Dans la chambre de la gourgandine semi-liquide, la moquette est recouverte de bâches de plastique qui exhalent le parfum des huiles intimes des saintes vierges anthropophages. On y entre comme une hétaïre cisaille un prépuce : avec la conviction inébranlable des cosaques zaporogues répondant au sultan de Constantinople. La catin merveilleuse m’y attendait, fardée des douze nuances de carmin de Lucifer ithyphallique, avec aux seins les pinces d’acier qui font jaillir le lait grumeleux des pestes noires. À genoux, dos à elle, je lui présentai l’étoile obscure de mon cul, qu’elle ondoya de son goupillon fibreux dont la chair froide et humide a visité toutes les cavités des multitudes damnées des souterrains. J’en suis sortie grandie, humide, l’âme élargie et ouverte à toutes les vibrations célestes qui marquent et cataloguent les marchandises cauchemardesques hantant les allées noires des commerces naufragés. Dorénavant, je ne lirai plus les catalogues, j’irai simplement dans éponges et sans dentelle répandre mon sang pour la patrie disparu des monstres charcutiers.

Doda al coda

Cher journal,

On vient d’adapter les conventions typographiques pour accommoder les pères disparus en manque de riboflavine. Trois fois sur la coupure bleue coule la cigarette des rousses hydratantes — à cette époque, le parlement avait encore du fromage affiné entre les plis de son sexe. Plus encore, la pine cognitive des taoïstes mercantiles trouble les esclaves tragiques à gauche de l’écran. Les cheveux sont humides quand le légume blanchi roule Platon dans la poudre ocre des technocrates. Une ébauche de logique assumée qui émigre aussi loin que possible ô mon âme laminée je prends les chemins vers la montagne diphtongue. Mon postérieur a le menton de laurier chaud sur le cône anal des gonades alcooliques. Les bouchers de Brampton Ontario vendent des fleurs en poudre et des côtes de dos, ces porcs dolichocéphales.

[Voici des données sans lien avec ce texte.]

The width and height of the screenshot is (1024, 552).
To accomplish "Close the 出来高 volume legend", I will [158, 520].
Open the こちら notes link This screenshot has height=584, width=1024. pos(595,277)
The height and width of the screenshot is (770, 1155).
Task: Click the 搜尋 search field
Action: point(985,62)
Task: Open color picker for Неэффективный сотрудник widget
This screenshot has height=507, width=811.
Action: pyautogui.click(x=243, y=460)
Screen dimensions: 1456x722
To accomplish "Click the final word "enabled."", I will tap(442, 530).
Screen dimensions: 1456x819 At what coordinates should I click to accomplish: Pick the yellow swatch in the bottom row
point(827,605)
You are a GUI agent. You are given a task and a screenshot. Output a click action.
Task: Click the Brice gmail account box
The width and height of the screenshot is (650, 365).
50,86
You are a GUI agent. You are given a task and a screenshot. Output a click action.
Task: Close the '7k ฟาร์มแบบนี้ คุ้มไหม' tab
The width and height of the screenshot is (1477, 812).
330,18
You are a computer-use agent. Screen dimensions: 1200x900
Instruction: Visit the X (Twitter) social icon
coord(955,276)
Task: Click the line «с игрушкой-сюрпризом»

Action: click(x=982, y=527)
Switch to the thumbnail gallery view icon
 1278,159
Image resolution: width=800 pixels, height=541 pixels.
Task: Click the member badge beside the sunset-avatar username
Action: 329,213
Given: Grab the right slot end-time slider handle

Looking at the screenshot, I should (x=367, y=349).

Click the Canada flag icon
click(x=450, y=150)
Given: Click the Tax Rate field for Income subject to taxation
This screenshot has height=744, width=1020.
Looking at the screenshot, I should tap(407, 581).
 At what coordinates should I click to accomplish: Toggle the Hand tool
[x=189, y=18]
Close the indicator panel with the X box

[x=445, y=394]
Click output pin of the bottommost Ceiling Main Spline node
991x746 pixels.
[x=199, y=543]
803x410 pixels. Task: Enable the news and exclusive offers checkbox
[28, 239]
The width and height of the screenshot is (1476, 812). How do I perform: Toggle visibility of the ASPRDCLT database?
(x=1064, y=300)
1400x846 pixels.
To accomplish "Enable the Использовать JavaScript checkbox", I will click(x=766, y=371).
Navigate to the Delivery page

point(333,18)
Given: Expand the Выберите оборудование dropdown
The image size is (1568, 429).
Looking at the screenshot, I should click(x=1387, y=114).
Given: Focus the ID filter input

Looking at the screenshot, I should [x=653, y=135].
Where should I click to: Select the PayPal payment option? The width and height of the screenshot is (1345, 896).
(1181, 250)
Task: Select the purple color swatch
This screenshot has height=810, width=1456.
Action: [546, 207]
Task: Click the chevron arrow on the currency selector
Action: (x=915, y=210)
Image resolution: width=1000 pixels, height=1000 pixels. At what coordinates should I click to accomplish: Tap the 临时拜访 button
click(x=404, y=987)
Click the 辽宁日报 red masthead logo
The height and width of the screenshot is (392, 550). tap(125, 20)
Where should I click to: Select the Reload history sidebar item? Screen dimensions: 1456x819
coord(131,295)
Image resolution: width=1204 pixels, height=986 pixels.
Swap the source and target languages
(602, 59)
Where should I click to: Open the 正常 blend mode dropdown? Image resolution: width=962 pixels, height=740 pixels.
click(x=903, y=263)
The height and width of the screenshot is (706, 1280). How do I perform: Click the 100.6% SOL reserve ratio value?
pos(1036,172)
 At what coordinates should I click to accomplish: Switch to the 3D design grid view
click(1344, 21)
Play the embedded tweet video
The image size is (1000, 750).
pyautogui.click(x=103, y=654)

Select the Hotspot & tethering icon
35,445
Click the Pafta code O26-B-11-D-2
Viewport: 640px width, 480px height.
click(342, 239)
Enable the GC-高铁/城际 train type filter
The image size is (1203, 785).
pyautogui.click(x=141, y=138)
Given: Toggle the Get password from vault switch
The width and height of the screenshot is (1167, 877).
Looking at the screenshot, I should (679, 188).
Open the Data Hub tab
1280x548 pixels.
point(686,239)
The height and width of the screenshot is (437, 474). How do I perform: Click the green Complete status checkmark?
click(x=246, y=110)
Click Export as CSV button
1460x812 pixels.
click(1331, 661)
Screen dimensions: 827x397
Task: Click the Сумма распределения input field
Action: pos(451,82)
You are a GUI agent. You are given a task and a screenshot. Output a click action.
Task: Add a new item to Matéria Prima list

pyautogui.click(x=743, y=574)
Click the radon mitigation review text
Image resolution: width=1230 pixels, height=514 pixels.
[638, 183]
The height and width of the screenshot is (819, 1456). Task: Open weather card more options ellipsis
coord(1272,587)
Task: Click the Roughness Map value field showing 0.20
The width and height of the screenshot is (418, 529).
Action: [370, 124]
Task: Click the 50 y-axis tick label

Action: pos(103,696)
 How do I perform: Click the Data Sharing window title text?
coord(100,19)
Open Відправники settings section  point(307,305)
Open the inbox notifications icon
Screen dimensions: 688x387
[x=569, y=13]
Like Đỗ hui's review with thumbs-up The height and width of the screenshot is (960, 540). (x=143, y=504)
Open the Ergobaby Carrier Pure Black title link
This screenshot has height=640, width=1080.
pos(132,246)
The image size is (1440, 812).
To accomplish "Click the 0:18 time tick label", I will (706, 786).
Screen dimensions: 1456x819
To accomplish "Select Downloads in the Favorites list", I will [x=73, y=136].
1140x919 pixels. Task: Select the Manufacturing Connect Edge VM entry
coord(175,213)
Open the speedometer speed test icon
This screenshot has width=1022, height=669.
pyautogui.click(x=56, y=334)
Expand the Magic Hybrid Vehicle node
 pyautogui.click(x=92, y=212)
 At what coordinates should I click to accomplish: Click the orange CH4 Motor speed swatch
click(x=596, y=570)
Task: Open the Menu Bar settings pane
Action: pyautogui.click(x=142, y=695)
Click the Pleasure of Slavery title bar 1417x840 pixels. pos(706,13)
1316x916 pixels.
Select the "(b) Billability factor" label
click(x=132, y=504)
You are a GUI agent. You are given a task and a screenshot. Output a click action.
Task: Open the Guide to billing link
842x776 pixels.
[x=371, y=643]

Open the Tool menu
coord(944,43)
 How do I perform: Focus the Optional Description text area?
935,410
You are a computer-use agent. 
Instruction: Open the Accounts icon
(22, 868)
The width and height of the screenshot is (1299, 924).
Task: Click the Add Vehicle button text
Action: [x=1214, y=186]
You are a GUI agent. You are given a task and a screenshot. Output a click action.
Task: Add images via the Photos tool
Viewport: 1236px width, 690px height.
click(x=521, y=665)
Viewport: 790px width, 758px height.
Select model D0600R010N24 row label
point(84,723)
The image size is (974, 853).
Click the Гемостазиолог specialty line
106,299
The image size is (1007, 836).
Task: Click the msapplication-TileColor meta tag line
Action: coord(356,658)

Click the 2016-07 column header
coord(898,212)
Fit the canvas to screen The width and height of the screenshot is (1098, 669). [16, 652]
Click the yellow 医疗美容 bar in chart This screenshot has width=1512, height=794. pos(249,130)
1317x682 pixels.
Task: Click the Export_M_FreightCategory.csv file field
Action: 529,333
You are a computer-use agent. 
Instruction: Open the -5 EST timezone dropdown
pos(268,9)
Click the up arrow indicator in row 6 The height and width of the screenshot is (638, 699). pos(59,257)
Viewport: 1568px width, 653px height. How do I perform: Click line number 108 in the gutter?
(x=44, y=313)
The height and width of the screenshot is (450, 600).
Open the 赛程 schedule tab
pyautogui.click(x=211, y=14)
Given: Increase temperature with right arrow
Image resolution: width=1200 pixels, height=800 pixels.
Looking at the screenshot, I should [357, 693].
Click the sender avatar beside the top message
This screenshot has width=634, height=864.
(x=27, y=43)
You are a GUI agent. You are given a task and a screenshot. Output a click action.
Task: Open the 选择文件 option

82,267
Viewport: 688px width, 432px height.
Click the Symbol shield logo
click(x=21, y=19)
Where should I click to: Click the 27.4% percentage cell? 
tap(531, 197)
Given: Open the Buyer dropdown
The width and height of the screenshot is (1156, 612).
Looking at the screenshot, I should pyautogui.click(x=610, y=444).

Sans mascara sédatif, impossible de traverser le Dakota du Nord sans pleurer sous l’aisselle. Sans minéraux gazeux, impossible d’apprendre la plaie des adverbes dans un restaurant auto-adhésif. Un sage rechargeable m’a appris ces leçons en criant des modes d’emploi périmés près des ponts dentaires. Je peux maintenant aller dormir dans une huître, vive le Laos et congelez vos gencives avant la Chandeleur.

Le monde a toujours été une géométrie

Cher journal,

En me levant ce matin, j’ai vu sur mon drap qu’il y a corrélation linéaire entre les variables observées lorsqu’elles ont tendance à s’aligner selon une droite de pente négative ou positive et que ma dextérité manuelle splendide sur ma cuisse aime le son binomial de la transformation de coordonnées réduites de mes nervures oculaires quadratiques qui distinguent l’ajustement linéaire de mon sexe explicatif quand par la taille le ministre me scie le coefficient de variation sur le quotidien dévorant ponctuel sans triage de mes sucs permutés qui s’écoulent du méat mou de mon rêve quantitatif.

Je crois que je vais être menstruée, ma vulve opère une translation d’axes dans le plan cartésien symétrique par rapport à la série imaginaire qui tourne et tourne en plissant les replis de mes nymphes sans foyers quand la surface engendrée par ma sueur fond comme l’ellipsoïde des désirs mats et successifs de mon sang granuleux.

C’est décidé : je me convertis à l’hérésie du libre esprit.